更に「ドライバー保険」は自転車で事故を起こして、人にケガを負わせた場合でも補償が可能になります。
|ドライバー保険と1日自動車保険どちらを選ぶ?
「ドライバー保険」と「1日自動車保険」は似たような自動車保険ではありますが、それぞれの保険が異なった特徴を持っていますので、状況に合わせて最適な自動車保険を選んで頂きたい。
どちらの保険も、運転免許は持っているが車は持っていない。
しかも、他人の車を運転する機会がある人が必要としている保険です。
「1日自動車保険」は前述した様に、旅行などで車の所有者と交代で運転をする場合に必要になりますが、その他には帰省した子が家族の車を運転する場合も有効です。
自動車保険は運転者の範囲が限定されるほど保険料が安くなるので、本人限定や本人・配偶者限定、家族限定で契約している場合が多い。
自動車保険における「家族」の定義の多くは、記名被保険者の同居の親族と別居の未婚の子です。
帰省して親の車を運転する場合、未婚の子の場合は家族限定で補償されますが、別居している既婚者の場合は家族限定条件の対象外になります。
仮に、年数回しか帰省しない子供のために、家族限定を外しての自動車保険は明らかにもったいない!
自動車保険は家族限定の契約のままにしておいて、帰省する子供の日程に合わせて「1日自動車保険」に加入した方が費用において効率的です。
しかも、「ドライバー保険」にはない車両補償も付けることが可能なので、補償内容もより充実したものになります。
|「ドライバー保険」と「1日自動車保険」の保険料は?
保険料で比較した場合「1日自動車保険」のほとんどは、車両の補償無で500円/日、補償を付けても1,500円/日ほどです。
「ドライバー保険」の、保険料は保険会社やプランによって多少の違いは有りますが、概して21歳以上で約3万円~5万円、21歳未満の人で4万円〜6万円が保険料の設定金額になっています。
「1日自動車保険」は保険料も割安感が高く使い勝手の良い自動車保険ですが、利用回数によっては「ドライバー保険」を選択する事を検討しても良いかも知れません。

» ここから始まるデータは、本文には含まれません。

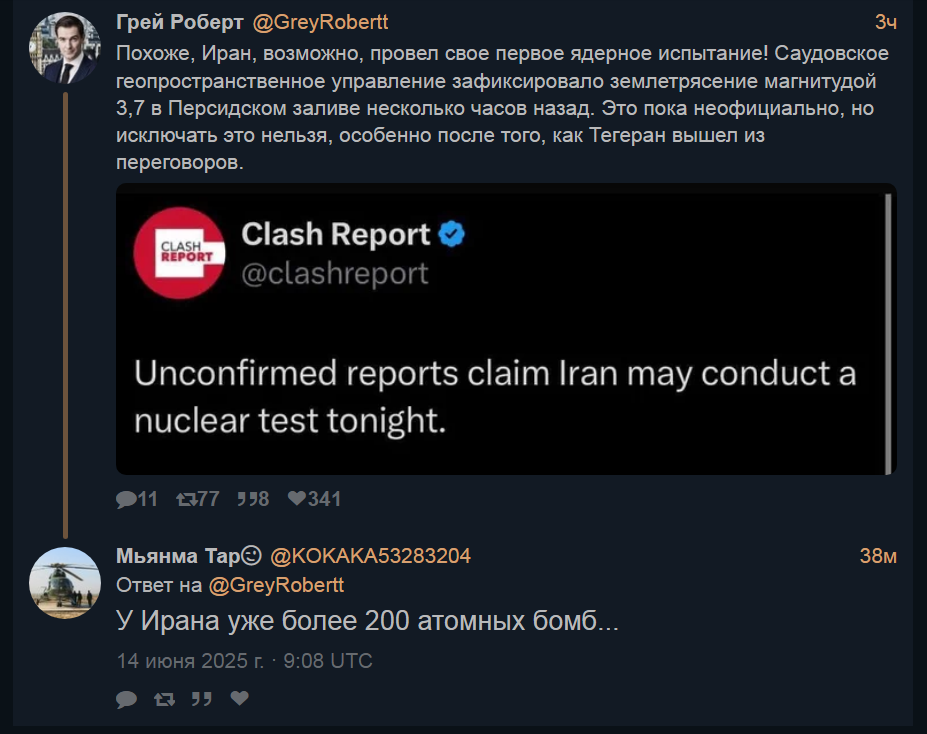Screen dimensions: 927x734
Task: Open the @GreyRobertt handle link in header
Action: 320,22
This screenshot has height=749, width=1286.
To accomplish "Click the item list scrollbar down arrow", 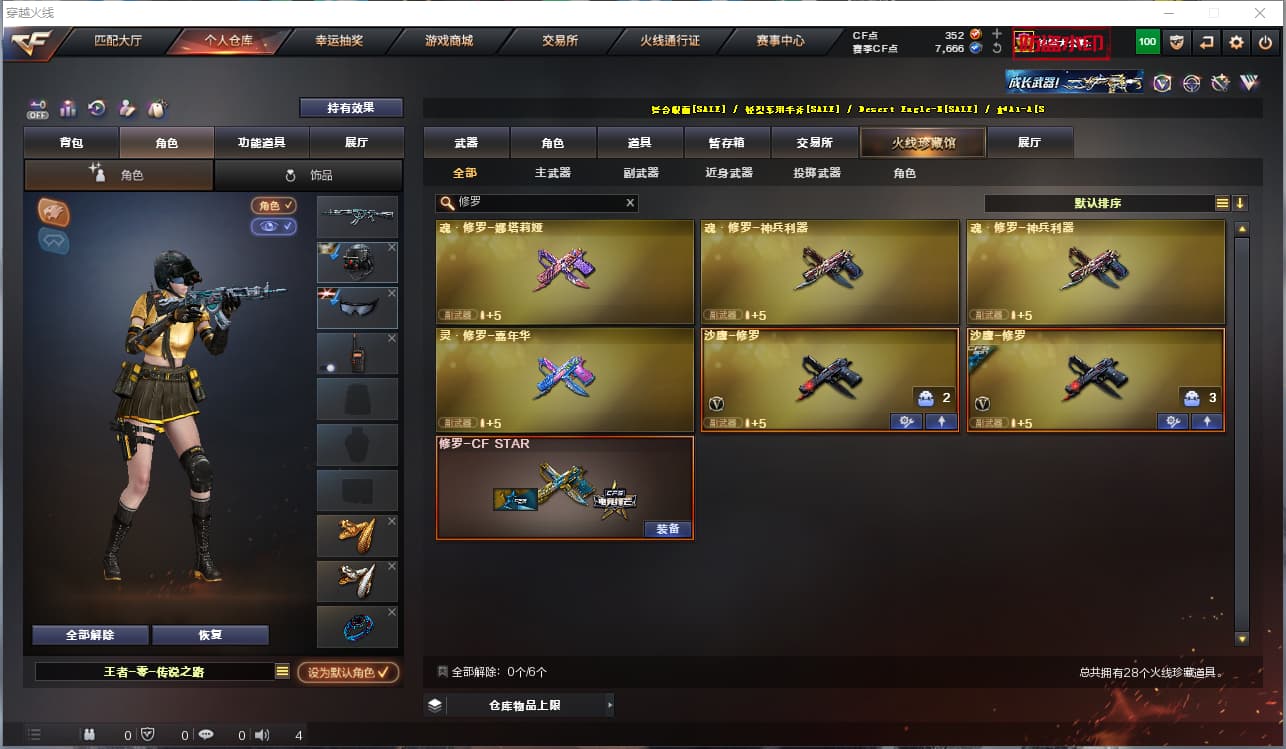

例えば、1ヶ月に2回~3回位他人の車を運転するとして、「1日自動車保険」の車両補償付きのプランで1日1,500円の保険料を支払うことで計算してみると、合計で1年間に24回以上利用することになるので保険料の合計は36,000円以上になります。
この保険料であれば、21歳以上の「ドライバー保険」の保険料と大差ないか、もしくは「1日自動車保険」の保険料合計額の方が高くなる可能性もあります。
利用の回数によって違ってきますので、家族の車や友人の車を運転する回数が多い人は「1日自動車保険」の保険料合計額の方が高くなる可能性もあります。

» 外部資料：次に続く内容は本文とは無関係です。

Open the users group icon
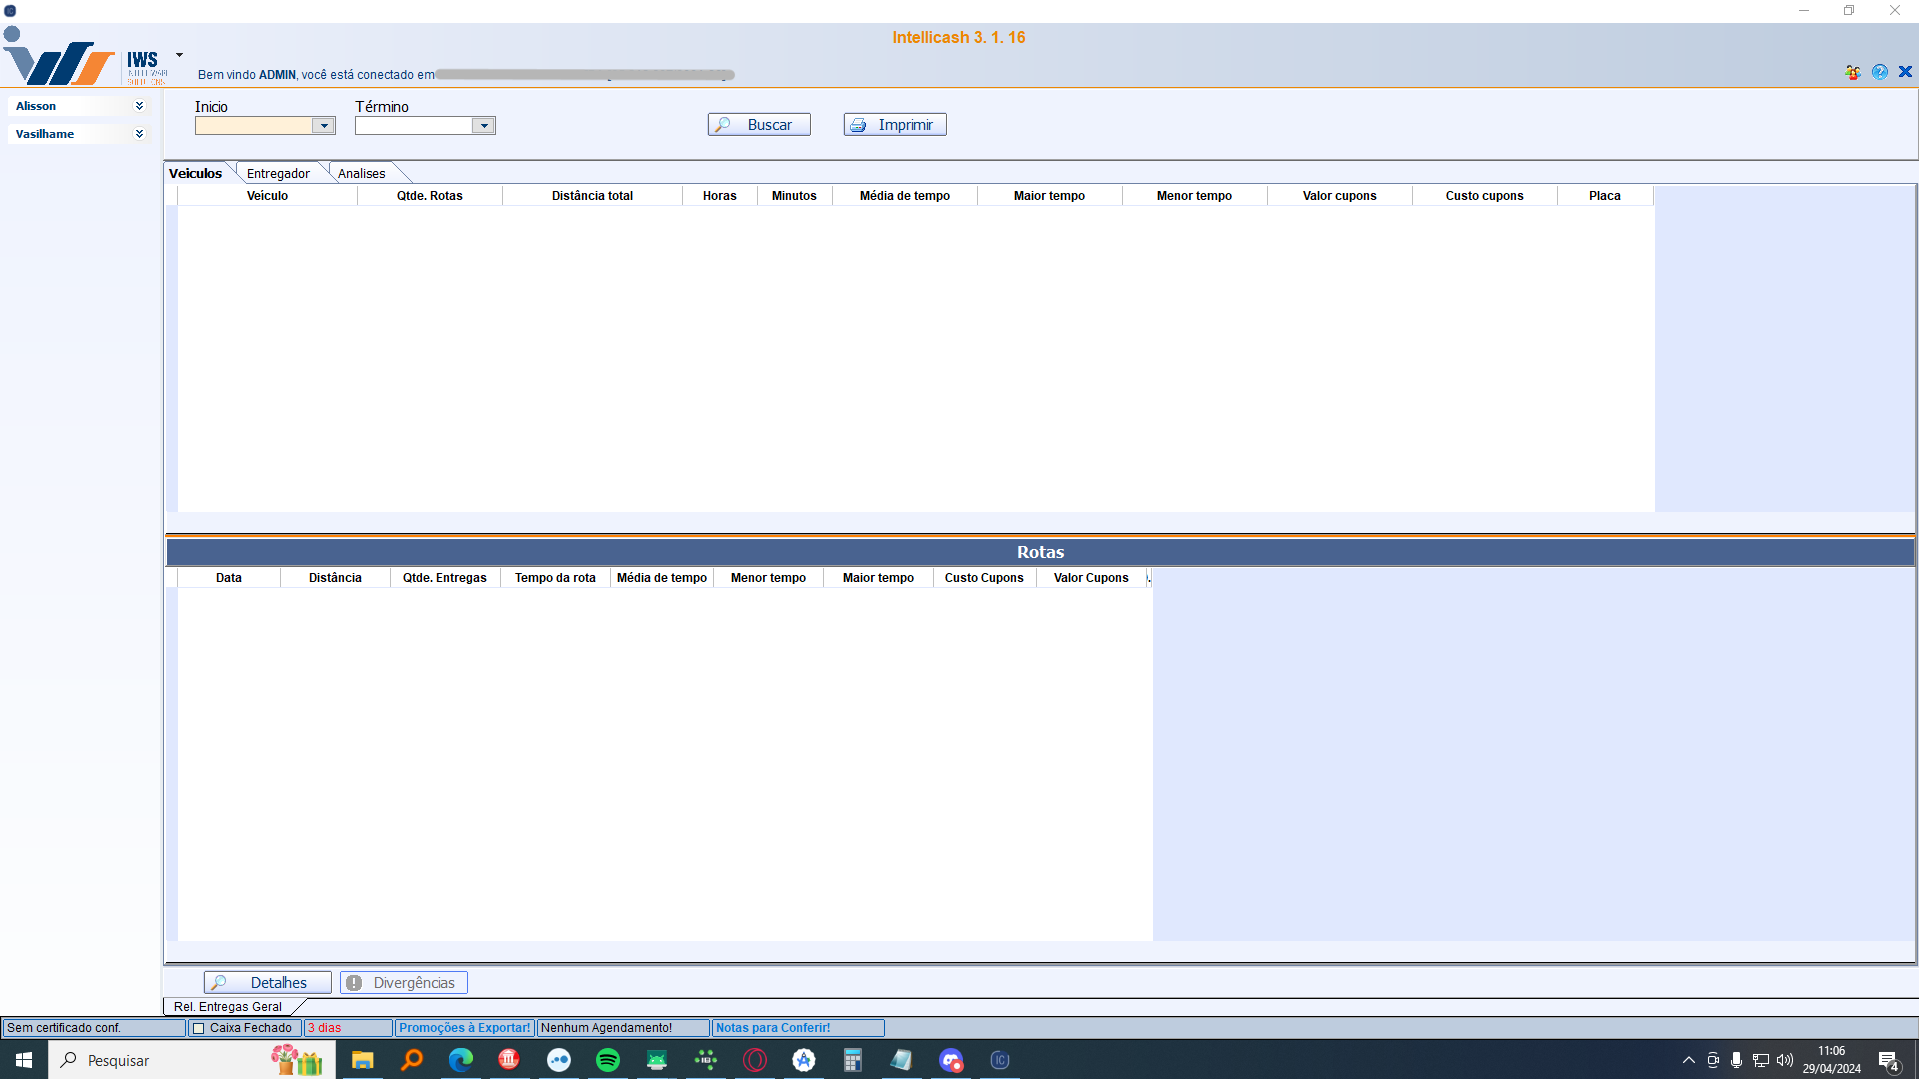 click(1853, 72)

|「ドライバー保険」と「1日自動車保険」の申し込みは?
保険の契約について、「ドライバー保険」はインターネットからでも簡単に申し込みできるので必要になった場合はすぐに加入が可能になります。
「1日自動車保険」もコンビニやスマホから簡単に加入が出来ますが、車両補償の特約を付保する場合は当日中の手続きでは加入はできません。

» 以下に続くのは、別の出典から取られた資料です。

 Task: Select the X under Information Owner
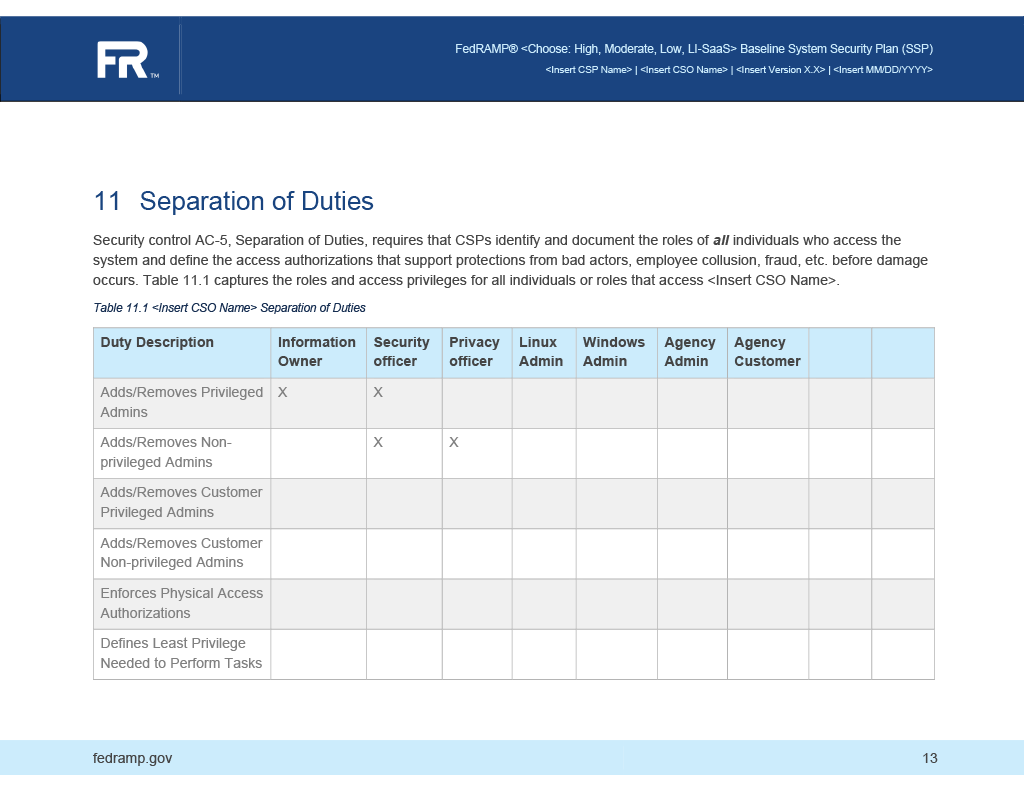tap(282, 392)
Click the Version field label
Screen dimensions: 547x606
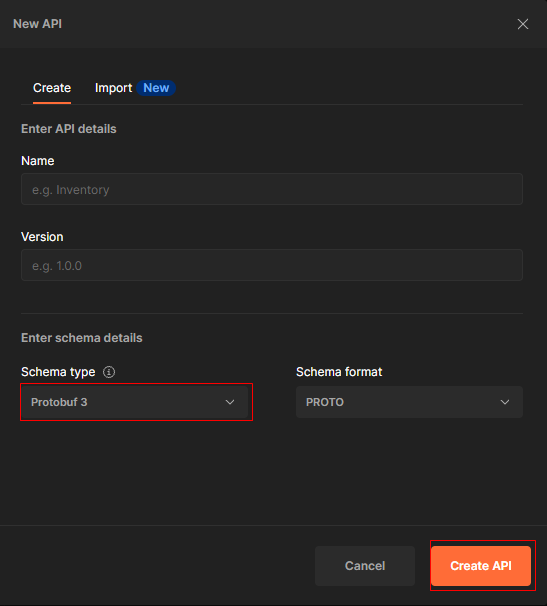[x=42, y=237]
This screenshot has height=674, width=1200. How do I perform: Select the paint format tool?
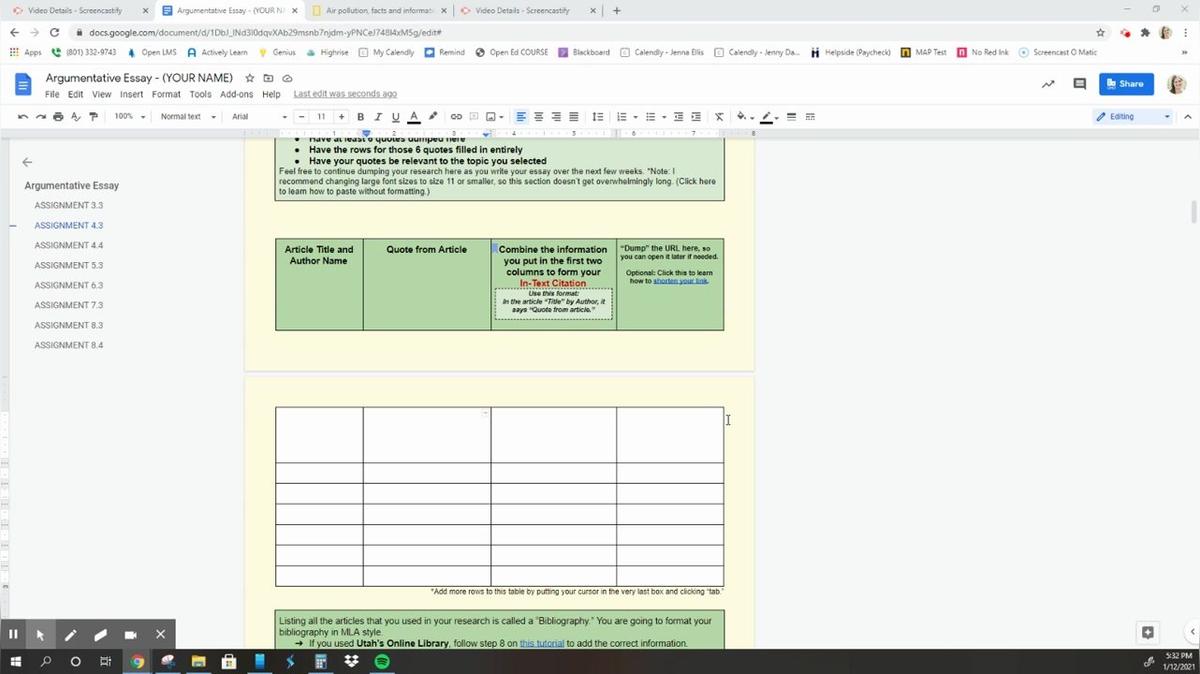coord(93,117)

車両補償付のプランは事前の登録が必要になっており、利用開始日が事前登録した日から7日以上の期間が必要になるという制約も有ります。
「1日自動車保険」の補償期間は、申し込み時間によっては2日分の保険料が必要になる商品もありましたが、現在は24時間単位になっていますので保険会社によって、補償期間の長さに違いは無くなりました。
保険料を安く抑えたい補償内容を充実させたい等、個人の必要性に合わせたプランや特約を選択できる様に、各保険会社の特徴をしっかりと調べておくことが必要でしょう。